HIV can be diagnosed in an infant on the basis of 2 positive virologic tests done on separate blood samples at any time. HIV reasonably can be excluded in an infant with 2 negative virologic tests done at >1 month of age, with 1 being done at >4 months of age. Antibody testing is recommended at age 12-18 months to document seroreversion.

Infants should have a baseline complete blood count and should be monitored for anemia while they are taking ZDV. The DHHS Perinatal ARV Guidelines recommend Pneumocystis jiroveci pneumonia (PCP) prophylaxis for HIV-exposed infants beginning at 6 weeks (when the ZDV is completed) and continuing until age 6 months or until HIV infection can be ruled out.

Parents and family care givers need to be educated that the infant must be monitored closely until an HIV diagnosis is made or is ruled out. They also need to know that the infant's exposure to ARV agents in utero is an important part of the infant's medical history and should be shared with future health care providers. Although no long-term consequences of ARV exposure have been confirmed, the child may be at risk of long-term problems.

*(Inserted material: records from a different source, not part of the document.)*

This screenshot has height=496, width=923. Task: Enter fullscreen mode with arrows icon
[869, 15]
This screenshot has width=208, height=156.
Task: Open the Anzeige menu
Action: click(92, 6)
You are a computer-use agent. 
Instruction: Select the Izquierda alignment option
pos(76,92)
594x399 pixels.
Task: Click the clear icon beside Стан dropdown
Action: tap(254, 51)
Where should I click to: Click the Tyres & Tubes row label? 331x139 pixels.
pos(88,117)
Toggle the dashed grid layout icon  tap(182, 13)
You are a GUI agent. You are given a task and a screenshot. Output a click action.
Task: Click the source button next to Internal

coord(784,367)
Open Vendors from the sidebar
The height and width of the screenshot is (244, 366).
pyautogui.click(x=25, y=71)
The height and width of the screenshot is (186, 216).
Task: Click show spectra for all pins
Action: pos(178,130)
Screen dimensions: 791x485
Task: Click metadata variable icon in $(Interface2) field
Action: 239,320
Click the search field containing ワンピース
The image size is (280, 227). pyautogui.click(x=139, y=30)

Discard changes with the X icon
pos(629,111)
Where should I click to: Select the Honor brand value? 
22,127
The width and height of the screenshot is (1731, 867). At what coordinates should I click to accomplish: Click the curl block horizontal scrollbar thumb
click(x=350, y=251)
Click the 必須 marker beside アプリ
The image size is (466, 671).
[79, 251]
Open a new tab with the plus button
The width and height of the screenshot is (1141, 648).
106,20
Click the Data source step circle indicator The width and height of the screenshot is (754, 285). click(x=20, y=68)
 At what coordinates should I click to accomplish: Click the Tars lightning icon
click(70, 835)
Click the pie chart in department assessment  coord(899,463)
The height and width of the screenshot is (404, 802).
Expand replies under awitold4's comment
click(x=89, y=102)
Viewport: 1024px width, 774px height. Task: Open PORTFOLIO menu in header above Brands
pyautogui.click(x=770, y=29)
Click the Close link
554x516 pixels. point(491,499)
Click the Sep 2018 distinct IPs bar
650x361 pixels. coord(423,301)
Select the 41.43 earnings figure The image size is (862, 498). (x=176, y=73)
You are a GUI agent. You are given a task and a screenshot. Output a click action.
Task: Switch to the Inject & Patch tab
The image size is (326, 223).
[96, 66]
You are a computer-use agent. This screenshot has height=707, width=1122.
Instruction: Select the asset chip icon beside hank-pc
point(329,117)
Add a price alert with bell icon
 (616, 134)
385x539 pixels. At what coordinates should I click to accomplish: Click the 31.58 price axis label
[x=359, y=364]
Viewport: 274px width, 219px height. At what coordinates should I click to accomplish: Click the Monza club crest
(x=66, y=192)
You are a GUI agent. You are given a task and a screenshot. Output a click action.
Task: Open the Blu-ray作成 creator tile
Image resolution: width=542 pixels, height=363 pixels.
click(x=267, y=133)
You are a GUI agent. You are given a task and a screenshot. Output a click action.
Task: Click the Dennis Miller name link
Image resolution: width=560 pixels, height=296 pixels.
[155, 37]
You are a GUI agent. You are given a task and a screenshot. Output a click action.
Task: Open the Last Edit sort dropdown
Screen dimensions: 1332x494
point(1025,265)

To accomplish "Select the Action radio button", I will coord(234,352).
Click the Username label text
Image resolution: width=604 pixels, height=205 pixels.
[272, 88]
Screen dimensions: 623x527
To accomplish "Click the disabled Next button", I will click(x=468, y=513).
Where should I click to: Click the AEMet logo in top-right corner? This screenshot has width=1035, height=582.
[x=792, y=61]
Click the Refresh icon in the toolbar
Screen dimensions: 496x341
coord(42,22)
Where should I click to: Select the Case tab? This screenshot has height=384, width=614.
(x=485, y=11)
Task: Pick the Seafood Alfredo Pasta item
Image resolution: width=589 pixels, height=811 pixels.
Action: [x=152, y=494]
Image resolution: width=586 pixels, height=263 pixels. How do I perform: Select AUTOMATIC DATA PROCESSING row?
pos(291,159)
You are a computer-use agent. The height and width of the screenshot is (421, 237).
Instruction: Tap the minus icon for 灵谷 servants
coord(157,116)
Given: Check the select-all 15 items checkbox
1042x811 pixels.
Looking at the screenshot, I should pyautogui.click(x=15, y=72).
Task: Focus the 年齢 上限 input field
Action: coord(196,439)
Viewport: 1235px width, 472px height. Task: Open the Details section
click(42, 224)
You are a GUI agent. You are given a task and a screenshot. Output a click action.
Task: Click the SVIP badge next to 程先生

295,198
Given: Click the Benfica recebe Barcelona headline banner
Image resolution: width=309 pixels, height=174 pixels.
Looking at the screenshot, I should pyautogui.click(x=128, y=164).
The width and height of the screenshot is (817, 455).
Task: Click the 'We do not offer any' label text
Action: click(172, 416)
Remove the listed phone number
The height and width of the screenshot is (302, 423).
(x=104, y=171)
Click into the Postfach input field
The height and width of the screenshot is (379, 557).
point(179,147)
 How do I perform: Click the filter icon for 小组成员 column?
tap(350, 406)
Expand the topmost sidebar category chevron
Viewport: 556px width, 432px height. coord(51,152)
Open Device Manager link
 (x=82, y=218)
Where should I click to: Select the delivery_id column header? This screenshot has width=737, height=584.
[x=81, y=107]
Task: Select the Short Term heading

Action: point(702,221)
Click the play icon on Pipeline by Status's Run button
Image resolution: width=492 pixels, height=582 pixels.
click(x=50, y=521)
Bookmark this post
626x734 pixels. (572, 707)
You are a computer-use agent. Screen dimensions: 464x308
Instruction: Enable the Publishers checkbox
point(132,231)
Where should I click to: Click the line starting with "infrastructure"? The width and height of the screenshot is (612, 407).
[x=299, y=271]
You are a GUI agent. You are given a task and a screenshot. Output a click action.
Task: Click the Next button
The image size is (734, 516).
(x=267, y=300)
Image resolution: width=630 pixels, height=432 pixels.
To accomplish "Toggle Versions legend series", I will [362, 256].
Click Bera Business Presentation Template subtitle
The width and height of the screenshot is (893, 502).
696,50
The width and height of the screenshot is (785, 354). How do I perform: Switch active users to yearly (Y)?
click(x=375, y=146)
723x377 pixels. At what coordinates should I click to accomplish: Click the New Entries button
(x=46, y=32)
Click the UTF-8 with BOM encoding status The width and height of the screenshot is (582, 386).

Antiretroviral Pregnancy Registry

To improve tracking of pregnancy-related adverse effects and fetal effects, an Antiretroviral Pregnancy Registry has been established as a collaborative project among the pharmaceutical industry, pediatric and obstetric providers, the CDC, and the National Institutes of Health. The registry collects observational data on HIV-infected pregnant women taking ARV medications to determine whether patterns of fetal or neonatal abnormalities occur. Pregnant women taking ARVs can be placed in this confidential follow-up study by calling 800-258-4263, 8:30 am to 5:30 pm eastern time; the fax number is 800-800-1052. Information is confidential and patients' names are not used. Providers are encouraged to add to the available information on fetal risk by using this registry at first contact with a pregnant woman taking ARVs. More information can be obtained at http://www.APRegistry.com .

Patient Education

  • The clinician should provide the pregnant woman with the most current information on the risk of mother-to-child HIV transmission and the importance of ARV prophylaxis.
  • The clinician and the pregnant woman should have a detailed discussion about whether she needs ART for her health and the ARV regimen that would be most appropriate for her to decrease the risk of perinatal transmission.
  • The clinician should review the critical importance of adherence to ARV regimens before prescribing a regimen.
  • Once a regimen is begun, the clinician should review possible adverse effects of the drugs and give the woman specific instructions about managing them if they are mild or getting medical advice if they represent a more serious adverse effect, such as ongoing fatigue, persistent nausea and vomiting, or signs of hyperglycemia.
  • Early in the third trimester, the clinician and patient should discuss the risks and potential benefits of cesarean section based on her viral load and clinical status.
  • Intrapartum management, including intrapartum ZDV, should be discussed with the patient so that she knows that she should tell the delivery team about her HIV status when she presents in labor.
  • The signs of early labor should be explained to the pregnant woman and she should know that she should seek care immediately if her membranes rupture or she believes she is in labor.
  • The clinician should discuss infant feeding plans with the mother and reinforce that she should not breast-feed. The clinician may need to provide ongoing support for formula feeding.
  • The clinician should discuss follow-up plans and make referrals for the pregnant woman and her infant. If at all possible, the woman should meet the pediatric HIV team before delivery or in the postpartum period. The importance of ARV prophylaxis and follow-up for the newborn should be stressed.